_What to work on_
Please reproduce the material word for word, starting at the line that contains "Click the GPS" and continuing up to and including the final line of the material.

_Supplied entries_
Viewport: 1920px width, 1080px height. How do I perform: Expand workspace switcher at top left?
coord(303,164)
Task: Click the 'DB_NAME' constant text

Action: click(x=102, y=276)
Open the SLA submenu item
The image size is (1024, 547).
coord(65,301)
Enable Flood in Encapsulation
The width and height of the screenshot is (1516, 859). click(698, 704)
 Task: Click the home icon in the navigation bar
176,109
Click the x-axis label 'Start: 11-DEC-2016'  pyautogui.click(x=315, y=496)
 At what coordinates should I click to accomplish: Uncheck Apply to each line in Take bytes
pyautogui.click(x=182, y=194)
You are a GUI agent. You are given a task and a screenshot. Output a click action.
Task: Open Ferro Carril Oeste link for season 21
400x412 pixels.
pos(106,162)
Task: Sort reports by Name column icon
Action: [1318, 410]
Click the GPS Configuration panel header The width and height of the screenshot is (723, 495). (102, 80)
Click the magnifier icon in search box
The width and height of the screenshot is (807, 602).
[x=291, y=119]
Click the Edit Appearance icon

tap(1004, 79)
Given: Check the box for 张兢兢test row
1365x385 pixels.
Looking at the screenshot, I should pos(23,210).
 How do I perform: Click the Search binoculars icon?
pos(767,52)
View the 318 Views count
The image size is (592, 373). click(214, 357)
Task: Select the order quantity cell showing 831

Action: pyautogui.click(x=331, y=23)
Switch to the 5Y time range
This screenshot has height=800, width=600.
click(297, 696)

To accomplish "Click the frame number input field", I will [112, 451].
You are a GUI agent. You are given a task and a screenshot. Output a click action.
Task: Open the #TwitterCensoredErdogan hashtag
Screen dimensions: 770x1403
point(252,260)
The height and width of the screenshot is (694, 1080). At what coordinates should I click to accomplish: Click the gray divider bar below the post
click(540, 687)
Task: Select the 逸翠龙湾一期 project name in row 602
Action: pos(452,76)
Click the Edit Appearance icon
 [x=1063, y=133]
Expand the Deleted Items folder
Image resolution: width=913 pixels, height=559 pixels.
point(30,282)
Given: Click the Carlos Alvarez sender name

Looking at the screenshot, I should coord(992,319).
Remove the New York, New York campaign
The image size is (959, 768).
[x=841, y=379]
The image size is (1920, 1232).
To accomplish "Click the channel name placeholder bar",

_Exercise answer_
Click the GPS Configuration panel header The width and height of the screenshot is (723, 495). (102, 80)
Click the magnifier icon in search box
The width and height of the screenshot is (807, 602).
[x=291, y=119]
Click the Edit Appearance icon

tap(1004, 79)
Given: Check the box for 张兢兢test row
1365x385 pixels.
Looking at the screenshot, I should pos(23,210).
 How do I perform: Click the Search binoculars icon?
pos(767,52)
View the 318 Views count
The image size is (592, 373). click(214, 357)
Task: Select the order quantity cell showing 831

Action: pyautogui.click(x=331, y=23)
Switch to the 5Y time range
This screenshot has height=800, width=600.
click(297, 696)

To accomplish "Click the frame number input field", I will [112, 451].
You are a GUI agent. You are given a task and a screenshot. Output a click action.
Task: Open the #TwitterCensoredErdogan hashtag
Screen dimensions: 770x1403
point(252,260)
The height and width of the screenshot is (694, 1080). At what coordinates should I click to accomplish: Click the gray divider bar below the post
click(540, 687)
Task: Select the 逸翠龙湾一期 project name in row 602
Action: pos(452,76)
Click the Edit Appearance icon
 [x=1063, y=133]
Expand the Deleted Items folder
Image resolution: width=913 pixels, height=559 pixels.
point(30,282)
Given: Click the Carlos Alvarez sender name

Looking at the screenshot, I should coord(992,319).
Remove the New York, New York campaign
The image size is (959, 768).
[x=841, y=379]
The image size is (1920, 1232).
To accomplish "Click the channel name placeholder bar",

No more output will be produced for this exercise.